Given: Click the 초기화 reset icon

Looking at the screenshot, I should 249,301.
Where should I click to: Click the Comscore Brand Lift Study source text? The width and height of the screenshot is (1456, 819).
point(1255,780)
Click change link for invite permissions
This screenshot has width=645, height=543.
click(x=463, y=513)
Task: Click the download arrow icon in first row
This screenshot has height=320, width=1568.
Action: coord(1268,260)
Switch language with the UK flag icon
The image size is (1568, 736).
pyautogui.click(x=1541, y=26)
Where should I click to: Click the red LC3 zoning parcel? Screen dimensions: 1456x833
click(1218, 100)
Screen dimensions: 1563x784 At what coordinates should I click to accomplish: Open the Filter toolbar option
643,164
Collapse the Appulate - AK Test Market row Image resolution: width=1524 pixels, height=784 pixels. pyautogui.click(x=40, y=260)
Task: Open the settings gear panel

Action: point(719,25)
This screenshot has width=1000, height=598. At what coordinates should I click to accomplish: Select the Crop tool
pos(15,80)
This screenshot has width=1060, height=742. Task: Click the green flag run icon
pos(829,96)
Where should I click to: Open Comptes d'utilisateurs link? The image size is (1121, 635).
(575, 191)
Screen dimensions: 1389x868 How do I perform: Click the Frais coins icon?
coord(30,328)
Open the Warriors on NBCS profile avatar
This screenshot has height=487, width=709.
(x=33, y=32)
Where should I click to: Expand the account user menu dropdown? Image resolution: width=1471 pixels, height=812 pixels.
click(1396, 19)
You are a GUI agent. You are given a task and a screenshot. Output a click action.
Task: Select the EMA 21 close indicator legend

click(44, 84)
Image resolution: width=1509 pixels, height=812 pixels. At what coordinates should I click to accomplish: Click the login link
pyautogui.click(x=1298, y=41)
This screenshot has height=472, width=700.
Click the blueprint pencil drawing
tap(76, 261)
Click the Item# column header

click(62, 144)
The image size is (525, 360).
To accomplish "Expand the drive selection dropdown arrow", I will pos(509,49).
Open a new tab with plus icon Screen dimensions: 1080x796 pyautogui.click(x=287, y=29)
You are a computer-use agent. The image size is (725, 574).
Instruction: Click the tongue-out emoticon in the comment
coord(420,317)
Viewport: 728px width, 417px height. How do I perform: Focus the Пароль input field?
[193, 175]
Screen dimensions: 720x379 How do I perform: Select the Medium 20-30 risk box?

> _Exercise description_:
Output all of the data in full, exactly as given.

> _Result for this exercise_:
Given: Click the 초기화 reset icon

Looking at the screenshot, I should 249,301.
Where should I click to: Click the Comscore Brand Lift Study source text? The width and height of the screenshot is (1456, 819).
point(1255,780)
Click change link for invite permissions
This screenshot has width=645, height=543.
click(x=463, y=513)
Task: Click the download arrow icon in first row
This screenshot has height=320, width=1568.
Action: coord(1268,260)
Switch language with the UK flag icon
The image size is (1568, 736).
pyautogui.click(x=1541, y=26)
Where should I click to: Click the red LC3 zoning parcel? Screen dimensions: 1456x833
click(1218, 100)
Screen dimensions: 1563x784 At what coordinates should I click to accomplish: Open the Filter toolbar option
643,164
Collapse the Appulate - AK Test Market row Image resolution: width=1524 pixels, height=784 pixels. pyautogui.click(x=40, y=260)
Task: Open the settings gear panel

Action: point(719,25)
This screenshot has width=1000, height=598. At what coordinates should I click to accomplish: Select the Crop tool
pos(15,80)
This screenshot has width=1060, height=742. Task: Click the green flag run icon
pos(829,96)
Where should I click to: Open Comptes d'utilisateurs link? The image size is (1121, 635).
(575, 191)
Screen dimensions: 1389x868 How do I perform: Click the Frais coins icon?
coord(30,328)
Open the Warriors on NBCS profile avatar
This screenshot has height=487, width=709.
(x=33, y=32)
Where should I click to: Expand the account user menu dropdown? Image resolution: width=1471 pixels, height=812 pixels.
click(1396, 19)
You are a GUI agent. You are given a task and a screenshot. Output a click action.
Task: Select the EMA 21 close indicator legend

click(44, 84)
Image resolution: width=1509 pixels, height=812 pixels. At what coordinates should I click to accomplish: Click the login link
pyautogui.click(x=1298, y=41)
This screenshot has height=472, width=700.
Click the blueprint pencil drawing
tap(76, 261)
Click the Item# column header

click(62, 144)
The image size is (525, 360).
To accomplish "Expand the drive selection dropdown arrow", I will pos(509,49).
Open a new tab with plus icon Screen dimensions: 1080x796 pyautogui.click(x=287, y=29)
You are a computer-use agent. The image size is (725, 574).
Instruction: Click the tongue-out emoticon in the comment
coord(420,317)
Viewport: 728px width, 417px height. How do I perform: Focus the Пароль input field?
[193, 175]
Screen dimensions: 720x379 How do I perform: Select the Medium 20-30 risk box?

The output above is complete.